:: Directions for this task ::
Rewrite the items below with "Where should I click to:" changed to "Where do I click to:" in every place it occurs, keeping everything else the same.

Word and item locating data:
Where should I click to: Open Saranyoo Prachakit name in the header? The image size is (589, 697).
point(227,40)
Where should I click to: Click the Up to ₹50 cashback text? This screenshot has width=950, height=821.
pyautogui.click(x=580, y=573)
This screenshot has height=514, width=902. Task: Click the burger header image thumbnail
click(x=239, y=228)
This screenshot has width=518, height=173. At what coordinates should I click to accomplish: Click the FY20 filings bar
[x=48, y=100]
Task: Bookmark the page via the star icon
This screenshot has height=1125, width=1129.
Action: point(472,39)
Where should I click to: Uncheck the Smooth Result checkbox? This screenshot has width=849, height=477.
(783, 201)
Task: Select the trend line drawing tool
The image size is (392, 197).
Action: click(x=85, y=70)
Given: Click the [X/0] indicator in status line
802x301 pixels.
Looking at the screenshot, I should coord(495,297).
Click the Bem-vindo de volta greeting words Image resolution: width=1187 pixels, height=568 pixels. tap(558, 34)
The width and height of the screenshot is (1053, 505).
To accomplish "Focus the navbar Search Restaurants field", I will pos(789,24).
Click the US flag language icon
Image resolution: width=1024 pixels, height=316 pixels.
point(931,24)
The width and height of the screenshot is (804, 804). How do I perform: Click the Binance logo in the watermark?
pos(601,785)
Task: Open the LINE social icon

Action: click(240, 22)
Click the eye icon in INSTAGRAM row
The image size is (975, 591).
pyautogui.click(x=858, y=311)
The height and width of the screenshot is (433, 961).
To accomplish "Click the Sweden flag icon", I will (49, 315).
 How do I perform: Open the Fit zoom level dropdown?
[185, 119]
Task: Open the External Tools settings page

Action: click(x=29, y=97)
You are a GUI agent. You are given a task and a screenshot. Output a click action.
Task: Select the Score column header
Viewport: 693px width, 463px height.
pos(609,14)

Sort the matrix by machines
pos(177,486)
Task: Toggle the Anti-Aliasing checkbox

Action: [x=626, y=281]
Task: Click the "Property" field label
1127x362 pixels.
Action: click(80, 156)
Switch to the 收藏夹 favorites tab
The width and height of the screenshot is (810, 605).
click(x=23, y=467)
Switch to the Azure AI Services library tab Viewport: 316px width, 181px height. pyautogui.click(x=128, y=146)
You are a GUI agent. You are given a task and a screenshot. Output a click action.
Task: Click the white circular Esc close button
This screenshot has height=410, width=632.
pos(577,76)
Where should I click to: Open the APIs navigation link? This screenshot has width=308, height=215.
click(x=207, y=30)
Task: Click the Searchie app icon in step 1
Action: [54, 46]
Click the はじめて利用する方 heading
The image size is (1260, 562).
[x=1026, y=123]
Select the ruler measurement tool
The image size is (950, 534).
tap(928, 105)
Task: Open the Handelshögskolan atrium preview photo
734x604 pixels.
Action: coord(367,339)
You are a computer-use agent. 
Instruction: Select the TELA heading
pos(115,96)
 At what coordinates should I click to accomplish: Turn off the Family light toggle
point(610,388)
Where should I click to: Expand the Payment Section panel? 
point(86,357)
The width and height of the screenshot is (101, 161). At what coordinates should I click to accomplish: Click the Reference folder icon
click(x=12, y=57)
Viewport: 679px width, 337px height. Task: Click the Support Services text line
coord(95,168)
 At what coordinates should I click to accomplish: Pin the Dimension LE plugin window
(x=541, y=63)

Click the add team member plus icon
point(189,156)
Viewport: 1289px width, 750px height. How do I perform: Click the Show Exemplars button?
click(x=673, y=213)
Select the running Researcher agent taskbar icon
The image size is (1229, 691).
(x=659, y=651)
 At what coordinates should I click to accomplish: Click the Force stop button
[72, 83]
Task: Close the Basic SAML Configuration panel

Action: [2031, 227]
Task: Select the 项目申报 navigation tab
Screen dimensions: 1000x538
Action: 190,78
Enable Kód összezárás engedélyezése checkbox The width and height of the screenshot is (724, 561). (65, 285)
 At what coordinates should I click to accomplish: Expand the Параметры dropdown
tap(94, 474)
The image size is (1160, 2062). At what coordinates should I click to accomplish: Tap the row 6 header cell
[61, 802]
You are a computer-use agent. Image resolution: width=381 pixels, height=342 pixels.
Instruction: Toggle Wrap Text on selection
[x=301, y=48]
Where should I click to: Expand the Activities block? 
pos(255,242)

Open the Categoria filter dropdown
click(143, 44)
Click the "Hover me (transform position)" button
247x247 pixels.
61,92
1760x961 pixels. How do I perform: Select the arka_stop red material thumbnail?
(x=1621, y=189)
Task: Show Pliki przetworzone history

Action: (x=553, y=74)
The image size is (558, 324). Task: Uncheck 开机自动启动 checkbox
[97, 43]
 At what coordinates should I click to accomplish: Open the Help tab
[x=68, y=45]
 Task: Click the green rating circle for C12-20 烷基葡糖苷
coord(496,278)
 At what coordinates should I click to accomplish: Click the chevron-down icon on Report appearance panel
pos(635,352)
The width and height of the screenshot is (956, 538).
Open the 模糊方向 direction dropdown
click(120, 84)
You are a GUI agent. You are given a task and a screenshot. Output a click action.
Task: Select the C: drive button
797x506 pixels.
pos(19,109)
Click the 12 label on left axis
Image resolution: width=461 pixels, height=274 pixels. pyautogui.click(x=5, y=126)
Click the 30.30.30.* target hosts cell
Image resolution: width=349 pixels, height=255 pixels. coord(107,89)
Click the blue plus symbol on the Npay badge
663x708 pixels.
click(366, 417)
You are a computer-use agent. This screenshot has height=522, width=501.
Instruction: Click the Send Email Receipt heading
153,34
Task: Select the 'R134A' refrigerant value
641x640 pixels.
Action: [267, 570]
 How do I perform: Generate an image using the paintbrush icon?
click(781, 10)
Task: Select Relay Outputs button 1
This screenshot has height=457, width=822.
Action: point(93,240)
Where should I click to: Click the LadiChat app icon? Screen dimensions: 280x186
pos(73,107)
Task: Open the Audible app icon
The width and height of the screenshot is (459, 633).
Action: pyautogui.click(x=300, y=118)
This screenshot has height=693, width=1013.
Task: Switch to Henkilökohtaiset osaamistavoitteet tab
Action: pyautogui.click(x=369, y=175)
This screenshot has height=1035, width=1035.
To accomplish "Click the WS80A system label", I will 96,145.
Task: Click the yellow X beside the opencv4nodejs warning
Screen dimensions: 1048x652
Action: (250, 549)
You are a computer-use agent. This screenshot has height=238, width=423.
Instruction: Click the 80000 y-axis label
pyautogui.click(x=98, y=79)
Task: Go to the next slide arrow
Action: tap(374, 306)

:: Problem solution ::
Where do I click to: Open Saranyoo Prachakit name in the header? The image size is (589, 697).
point(227,40)
Where do I click to: Click the Up to ₹50 cashback text? This screenshot has width=950, height=821.
pyautogui.click(x=580, y=573)
This screenshot has height=514, width=902. Task: Click the burger header image thumbnail
click(x=239, y=228)
This screenshot has width=518, height=173. At what coordinates should I click to accomplish: Click the FY20 filings bar
[x=48, y=100]
Task: Bookmark the page via the star icon
This screenshot has height=1125, width=1129.
Action: point(472,39)
Where do I click to: Uncheck the Smooth Result checkbox? This screenshot has width=849, height=477.
(783, 201)
Task: Select the trend line drawing tool
The image size is (392, 197).
Action: click(x=85, y=70)
Given: Click the [X/0] indicator in status line
802x301 pixels.
Looking at the screenshot, I should coord(495,297).
Click the Bem-vindo de volta greeting words Image resolution: width=1187 pixels, height=568 pixels. tap(558, 34)
The width and height of the screenshot is (1053, 505).
To accomplish "Focus the navbar Search Restaurants field", I will pos(789,24).
Click the US flag language icon
Image resolution: width=1024 pixels, height=316 pixels.
point(931,24)
The width and height of the screenshot is (804, 804). How do I perform: Click the Binance logo in the watermark?
pos(601,785)
Task: Open the LINE social icon

Action: click(240, 22)
Click the eye icon in INSTAGRAM row
The image size is (975, 591).
pyautogui.click(x=858, y=311)
The height and width of the screenshot is (433, 961).
To accomplish "Click the Sweden flag icon", I will (49, 315).
 How do I perform: Open the Fit zoom level dropdown?
[185, 119]
Task: Open the External Tools settings page

Action: click(x=29, y=97)
You are a GUI agent. You are given a task and a screenshot. Output a click action.
Task: Select the Score column header
Viewport: 693px width, 463px height.
pos(609,14)

Sort the matrix by machines
pos(177,486)
Task: Toggle the Anti-Aliasing checkbox

Action: [x=626, y=281]
Task: Click the "Property" field label
1127x362 pixels.
Action: click(80, 156)
Switch to the 收藏夹 favorites tab
The width and height of the screenshot is (810, 605).
click(x=23, y=467)
Switch to the Azure AI Services library tab Viewport: 316px width, 181px height. pyautogui.click(x=128, y=146)
You are a GUI agent. You are given a task and a screenshot. Output a click action.
Task: Click the white circular Esc close button
This screenshot has height=410, width=632.
pos(577,76)
Where do I click to: Open the APIs navigation link? This screenshot has width=308, height=215.
click(x=207, y=30)
Task: Click the Searchie app icon in step 1
Action: [54, 46]
Click the はじめて利用する方 heading
The image size is (1260, 562).
[x=1026, y=123]
Select the ruler measurement tool
The image size is (950, 534).
tap(928, 105)
Task: Open the Handelshögskolan atrium preview photo
734x604 pixels.
Action: coord(367,339)
You are a computer-use agent. 
Instruction: Select the TELA heading
pos(115,96)
 At what coordinates should I click to accomplish: Turn off the Family light toggle
point(610,388)
Where do I click to: Expand the Payment Section panel? 
point(86,357)
The width and height of the screenshot is (101, 161). At what coordinates should I click to accomplish: Click the Reference folder icon
click(x=12, y=57)
Viewport: 679px width, 337px height. Task: Click the Support Services text line
coord(95,168)
 At what coordinates should I click to accomplish: Pin the Dimension LE plugin window
(x=541, y=63)

Click the add team member plus icon
point(189,156)
Viewport: 1289px width, 750px height. How do I perform: Click the Show Exemplars button?
click(x=673, y=213)
Select the running Researcher agent taskbar icon
The image size is (1229, 691).
(x=659, y=651)
 At what coordinates should I click to accomplish: Click the Force stop button
[72, 83]
Task: Close the Basic SAML Configuration panel

Action: [2031, 227]
Task: Select the 项目申报 navigation tab
Screen dimensions: 1000x538
Action: 190,78
Enable Kód összezárás engedélyezése checkbox The width and height of the screenshot is (724, 561). (65, 285)
 At what coordinates should I click to accomplish: Expand the Параметры dropdown
tap(94, 474)
The image size is (1160, 2062). At what coordinates should I click to accomplish: Tap the row 6 header cell
[61, 802]
You are a computer-use agent. Image resolution: width=381 pixels, height=342 pixels.
Instruction: Toggle Wrap Text on selection
[x=301, y=48]
Where do I click to: Expand the Activities block? 
pos(255,242)

Open the Categoria filter dropdown
click(143, 44)
Click the "Hover me (transform position)" button
247x247 pixels.
61,92
1760x961 pixels. How do I perform: Select the arka_stop red material thumbnail?
(x=1621, y=189)
Task: Show Pliki przetworzone history

Action: (x=553, y=74)
The image size is (558, 324). Task: Uncheck 开机自动启动 checkbox
[97, 43]
 At what coordinates should I click to accomplish: Open the Help tab
[x=68, y=45]
 Task: Click the green rating circle for C12-20 烷基葡糖苷
coord(496,278)
 At what coordinates should I click to accomplish: Click the chevron-down icon on Report appearance panel
pos(635,352)
The width and height of the screenshot is (956, 538).
Open the 模糊方向 direction dropdown
click(120, 84)
You are a GUI agent. You are given a task and a screenshot. Output a click action.
Task: Select the C: drive button
797x506 pixels.
pos(19,109)
Click the 12 label on left axis
Image resolution: width=461 pixels, height=274 pixels. pyautogui.click(x=5, y=126)
Click the 30.30.30.* target hosts cell
Image resolution: width=349 pixels, height=255 pixels. coord(107,89)
Click the blue plus symbol on the Npay badge
663x708 pixels.
click(366, 417)
You are a computer-use agent. This screenshot has height=522, width=501.
Instruction: Click the Send Email Receipt heading
153,34
Task: Select the 'R134A' refrigerant value
641x640 pixels.
Action: [267, 570]
 How do I perform: Generate an image using the paintbrush icon?
click(781, 10)
Task: Select Relay Outputs button 1
This screenshot has height=457, width=822.
Action: point(93,240)
Where do I click to: Click the LadiChat app icon? Screen dimensions: 280x186
pos(73,107)
Task: Open the Audible app icon
The width and height of the screenshot is (459, 633).
Action: pyautogui.click(x=300, y=118)
This screenshot has height=693, width=1013.
Task: Switch to Henkilökohtaiset osaamistavoitteet tab
Action: pyautogui.click(x=369, y=175)
This screenshot has height=1035, width=1035.
To accomplish "Click the WS80A system label", I will 96,145.
Task: Click the yellow X beside the opencv4nodejs warning
Screen dimensions: 1048x652
Action: (250, 549)
You are a computer-use agent. This screenshot has height=238, width=423.
Instruction: Click the 80000 y-axis label
pyautogui.click(x=98, y=79)
Task: Go to the next slide arrow
Action: tap(374, 306)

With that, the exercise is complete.